In my previous role as Chair of the Defence Committee, it became more and more obvious that the Human Rights Act, and the European convention on human rights, had had serious, and perhaps largely unanticipated, adverse consequences for the operations of our military. I suspect that if applied too literally, they would have equally adverse effects on the operations of our security and intelligence services. As the years go by, and as experience shows, I fully expect that there will have to be amendments to the Human Rights Act. I believe that although terrorists could indeed read it, they would take rather more seriously a categoric list of forbidden offences in the Bill than they would the rather generalised content of the Human Rights Act. I do not expect my right hon. Friend to be wholly satisfied with that, but it is my honest opinion.

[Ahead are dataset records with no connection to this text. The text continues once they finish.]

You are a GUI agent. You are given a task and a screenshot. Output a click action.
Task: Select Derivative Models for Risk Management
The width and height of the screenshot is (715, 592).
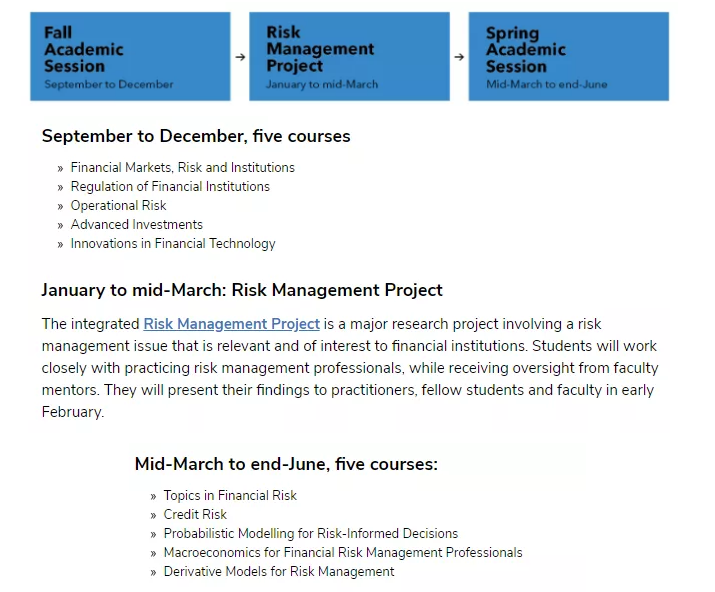pyautogui.click(x=279, y=571)
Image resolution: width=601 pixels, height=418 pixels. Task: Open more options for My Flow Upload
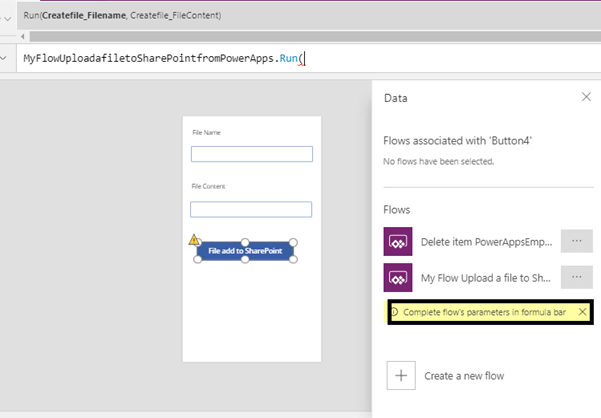(577, 277)
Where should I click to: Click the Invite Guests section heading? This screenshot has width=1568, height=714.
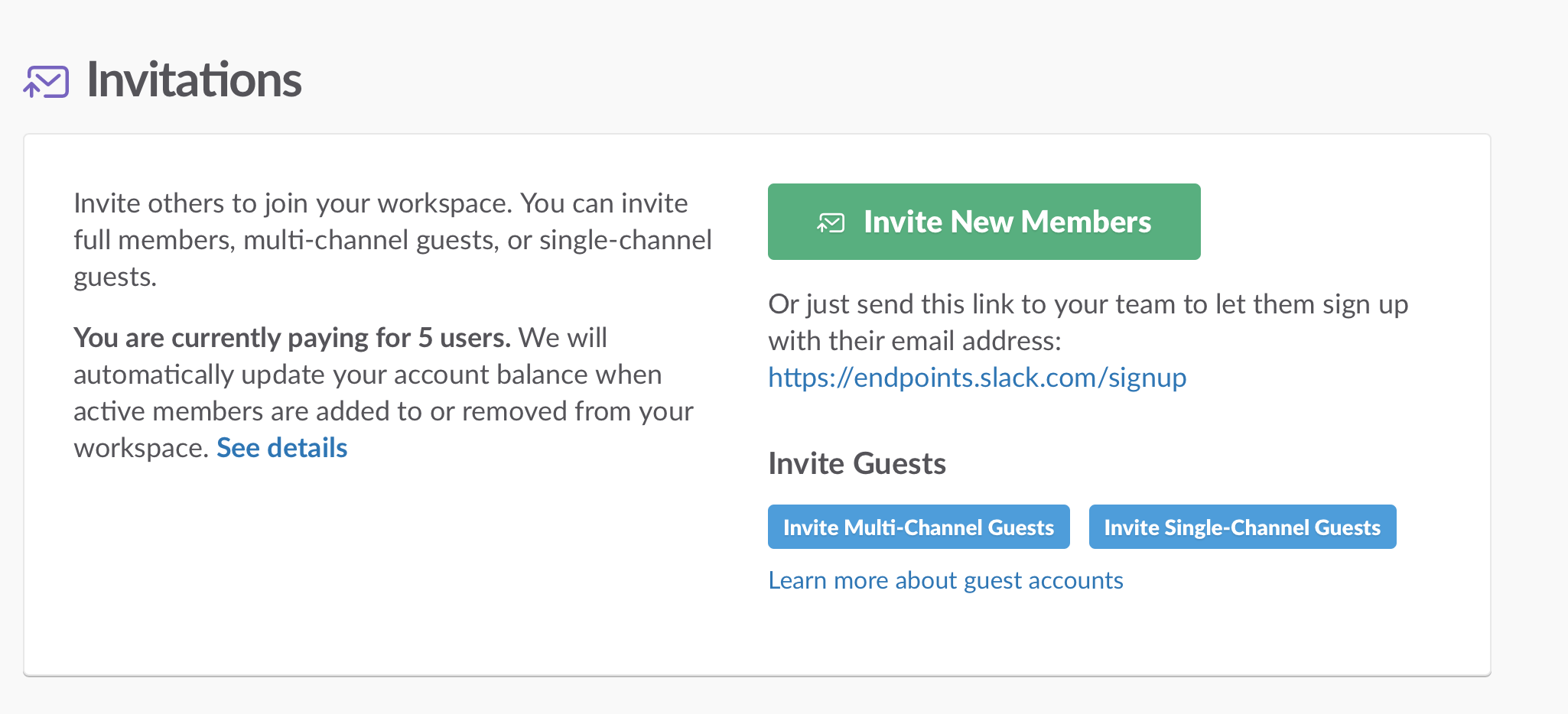[857, 464]
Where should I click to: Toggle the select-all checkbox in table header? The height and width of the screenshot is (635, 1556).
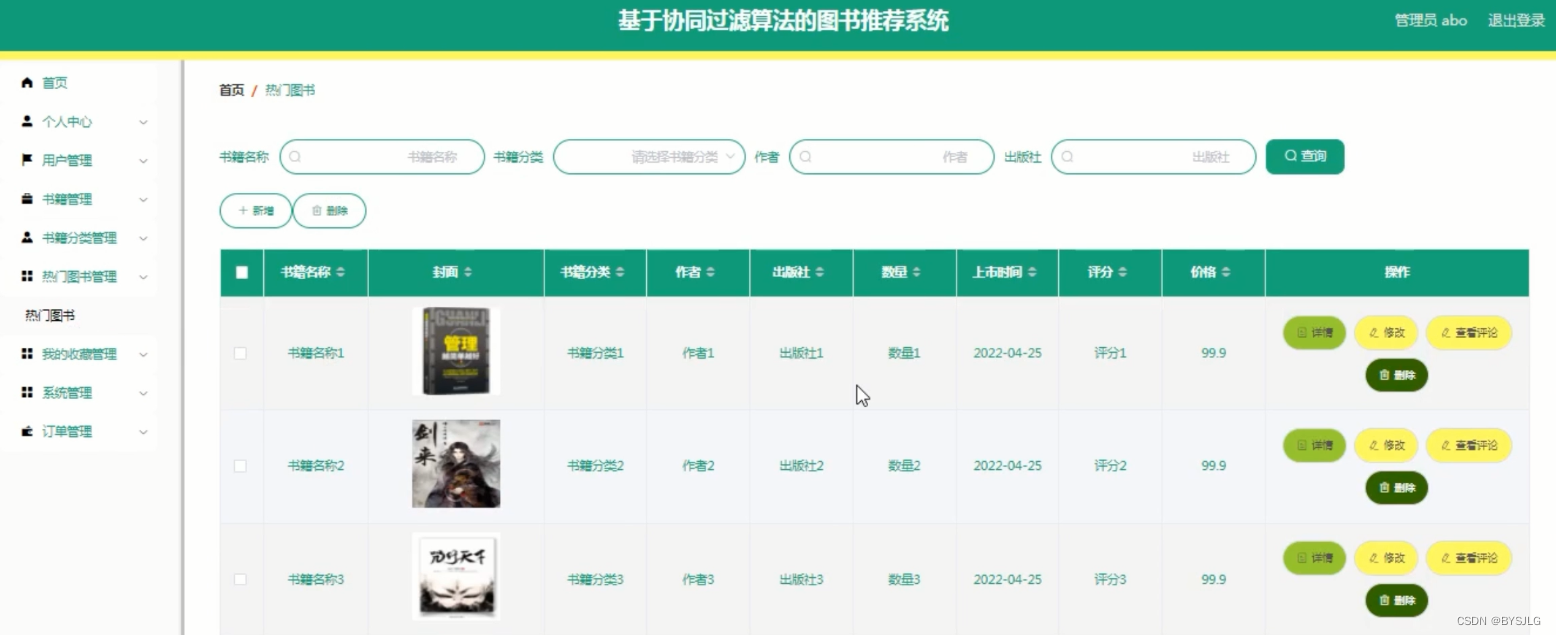point(240,272)
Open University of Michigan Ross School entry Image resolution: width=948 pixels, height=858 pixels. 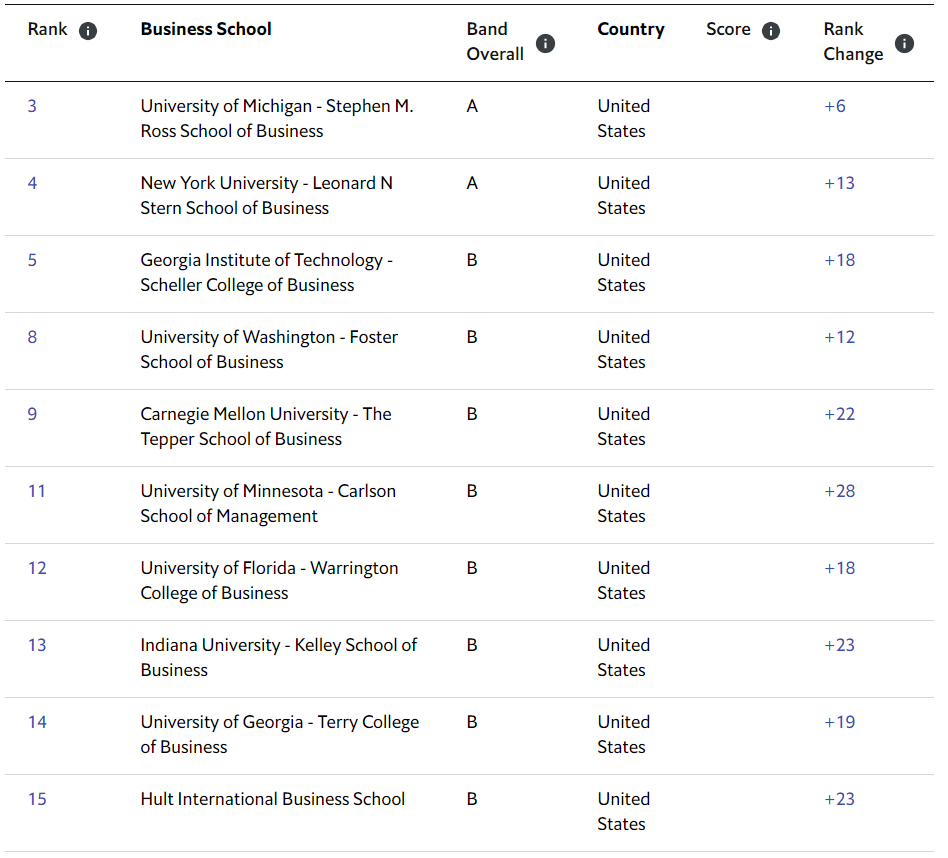tap(276, 118)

Consequently, terrorist groups whose operations might have been compromised by technical means, rather than by human infiltration, would be likely to ask their genuine members to commit more and more forbidden offences, simply to prove their loyalty. The outcome would inevitably be an increase in murders and other serious offences on their lordships’ list, which would not have happened but for the incorporation in statute of such a collection of prohibited crimes.
As I said earlier, the ISC has had a comprehensive briefing from MI5, explaining how those authorisations are used in practice. We are convinced that the Security Service uses them appropriately and proportionately. We are also reassured that the measures in the Bill legalise only what is specified in each criminal conduct authorisation. That means that any other criminal behaviour not covered by the terms of a CCA may be subject to prosecution—a safeguard that will hopefully encourage the House to reject Lords amendment 2. This is one of those occasions when it is necessary—really necessary—to keep our enemies guessing.